Yes, but as the other answers said, the raw softmax output has the issue of overconfidence. So, you need a transformation to make them linear like logarithmic scale.
Logarithms have a unique relationship with infinity. As numbers approach infinity, logarithms grow, but they do so more slowly than the numbers themselves. This slow growth can be philosophically interpreted as a metaphor for how small actions or small steps can still have an infinite impact over time. The logarithm provides a bridge between the finite (real-world measurements like IEEE 754 representation) and the infinite (theoretical concepts), suggesting that even seemingly small, finite changes can have profound, infinite consequences.
To address the overconfidence issue, let $a$ be the maximum value of probability. Intuitively, putting them inside a logarithmic scale $ -\log_2(1 - a)$ would reduce the overconfidence issue as it's sensitive to the small difference when the $a$ close to $1$, therefore it can be used for confidence measurement.
Additionally, we can also consider the minimum value of probability to represent how assertive the softmax output's statement is as the support, and so that I can consider it as an uncertainty measurement.
I tested it when I trained MNIST Handwritten Digit of 10 classes as usual. Where I use the original input and its 90-degree-rotated (transposed) input. Subjectively speaking, there is no such number that looks like a horizontal line for the class of digit number 1 when it's rotated while the class of digit number 0 is similar like its original when it's rotated.

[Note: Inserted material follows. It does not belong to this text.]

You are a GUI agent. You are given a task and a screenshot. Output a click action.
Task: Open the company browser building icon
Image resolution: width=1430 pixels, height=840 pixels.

Performing a transformation of raw softmax output into a logarithmic scale would produce probabilities of I don't know vs. I know, like this class of digit number 1 below. Notice that there are gaps of numerical precision, as the most real number is represented by IEEE 754 in most computers, which has limited precision.

Same for the class of digit number 0 below as expected, it is mostly correct to predict its rotated version as it's similar to the original.

Here is the full formula:
Inputs:
- Let $\mathbf{p} \in \mathbb{R}^{n_{\text{samples}} \times n_{\text{classes}}}$ be the input matrix of predicted probabilities, where:
- $n_{\text{samples}}$ is the number of samples.
- $n_{\text{classes}}$ is the number of classes (i.e., the number of possible predictions per sample).
- Each element $p_{i,j} \in [0, 1]$ represents the predicted probability for sample $i$ and class $j$, and for each $i$, we have $\sum_{j=1}^{n_{\text{classes}}} p_{i,j} = 1$.
Definitions:
- Let $N = n_{\text{classes}}$ denote the number of classes.
- Let $\text{inf} = -\log_2(\epsilon)$ (where $\epsilon$ is the smallest representable number for the input's data type)
- For each sample $i$, define:
- The maximum predicted probability $a_i = \max_j (p_{i,j})$.
- The minimum predicted probability $b_i = \min_j (p_{i,j})$.
Confidence:
For each sample $i$, the confidence is defined as:
$$
c_i = \log_2(N - 1) - \log_2(N) - \log_2(1 - a_i)
$$
where $a_i = \max_j (p_{i,j})$ is the maximum predicted probability for sample $i$.
Specifically:
The confidence for each sample is normalized as:
$$
c_i' = \frac{c_i}{\inf}
$$
where $\inf$ is a large constant, representing the inverse of the smallest representable number of the data type, ensuring that the confidence is mapped to the range $[0, 1]$.
Uncertainty:
The uncertainty for each sample $i$ is defined as:
$$
u_i = -\log_2(N) - \log_2(b_i) - c_i
$$
where $b_i = \min_j (p_{i,j})$ is the minimum predicted probability for sample $i$, and $c_i$ is the confidence for sample $i$.
Specifically:
The uncertainty for each sample is normalized as:
$$
u_i' = \frac{u_i}{\inf}
$$
where $\inf$ is the same large constant used for normalizing the confidence.
Then, the uncertainty is transformed as:
$$
u_i'' = \frac{2^{u_i'} - 1}{2^{u_i'} + 1}
$$
This maps the uncertainty values to the range $[0, 1]$.
Outputs:
- The output consists of two arrays:
- Confidence array $\mathbf{c}$: A normalized confidence value for each sample, where $c_i' \in [0, 1]$.
- Uncertainty array $\mathbf{u}$: A normalized uncertainty value for each sample, where $u_i'' \in [0, 1]$.
The final output is a matrix $\mathbf{output} \in \mathbb{R}^{n_{\text{samples}} \times 2}$, where each row contains the normalized confidence and uncertainty values for each sample.
Summary
So, you can say that the softmax output can represent the probability, except it represents the probability of I don't know this sample vs. I know this sample.